Find top K frequent elements from a list of tuples in Python

We have a list of tuples and need to find the top K elements with highest values. For example, if K is 3, we need to find the three tuples with the largest second values.

Using defaultdict and sorted

This approach uses defaultdict to group elements and then sorts them by value to get the top K elements.

Example

import collections
from operator import itemgetter
from itertools import chain

# Input list initialization
listA = [[('Mon', 126)], [('Tue', 768)], [('Wed', 512)], [('Thu', 13)], [('Fri', 341)]]

# Set K
K = 3

# Given list
print("Given list:")
print(listA)
print("K value:", K)

# Using defaultdict
dict_ = collections.defaultdict(list)
new_list = list(chain.from_iterable(listA))

for elem in new_list:
    dict_[elem[0]].append(elem[1])

res = {k: sum(v) for k, v in dict_.items()}

# Using sorted to get top K elements
res = sorted(res.items(), key=itemgetter(1), reverse=True)[0:K]

# Output
print("Top 3 elements are:")
print(res)

Given list:
[[('Mon', 126)], [('Tue', 768)], [('Wed', 512)], [('Thu', 13)], [('Fri', 341)]]
K value: 3
Top 3 elements are:
[('Tue', 768), ('Wed', 512), ('Fri', 341)]

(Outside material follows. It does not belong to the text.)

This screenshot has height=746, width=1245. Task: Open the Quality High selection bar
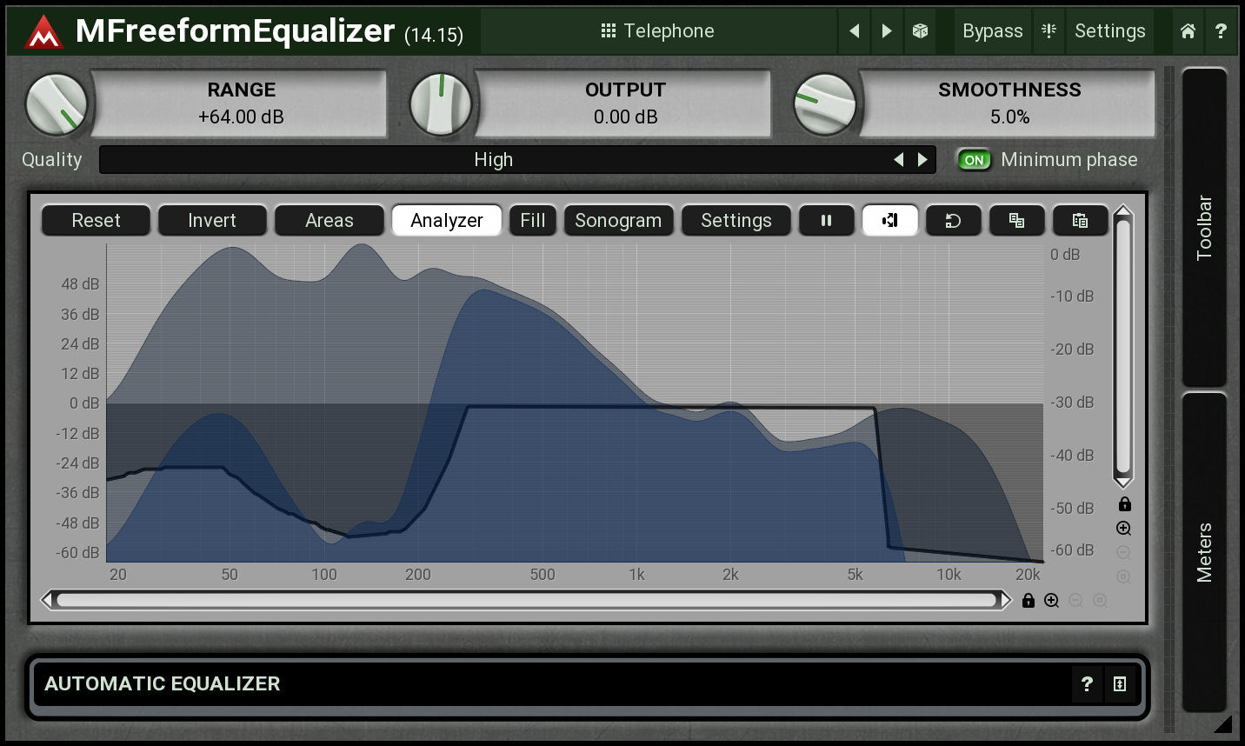click(493, 160)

Using sorted and itemgetter Directly

This simpler approach flattens the nested list and directly sorts the tuples by their second element (value) to get the top K results.

Example

from operator import itemgetter
from itertools import chain

# Input list initialization
listA = [[('Mon', 126)], [('Tue', 768)], [('Wed', 512)], [('Thu', 13)], [('Fri', 341)]]

# Set K
K = 3

# Given list
print("Given list:")
print(listA)
print("K value:", K)

# Using sorted with itemgetter
res = sorted(list(chain.from_iterable(listA)), 
            key=itemgetter(1), reverse=True)[0:K]

# Output
print("Top 3 elements are:")
print(res)

Given list:
[[('Mon', 126)], [('Tue', 768)], [('Wed', 512)], [('Thu', 13)], [('Fri', 341)]]
K value: 3
Top 3 elements are:
[('Tue', 768), ('Wed', 512), ('Fri', 341)]

Using heapq for Better Performance

For larger datasets, using heapq.nlargest() provides better performance than sorting the entire list.

Example

import heapq
from itertools import chain

# Input list initialization
listA = [[('Mon', 126)], [('Tue', 768)], [('Wed', 512)], [('Thu', 13)], [('Fri', 341)]]

# Set K
K = 3

# Given list
print("Given list:")
print(listA)
print("K value:", K)

# Flatten the list and get top K using heapq
flattened = list(chain.from_iterable(listA))
res = heapq.nlargest(K, flattened, key=lambda x: x[1])

# Output
print("Top 3 elements are:")
print(res)

Given list:
[[('Mon', 126)], [('Tue', 768)], [('Wed', 512)], [('Thu', 13)], [('Fri', 341)]]
K value: 3
Top 3 elements are:
[('Tue', 768), ('Wed', 512), ('Fri', 341)]

Comparison

Conclusion

Use heapq.nlargest() for better performance when K is much smaller than the dataset size. The sorted() approach is simpler and works well for smaller lists.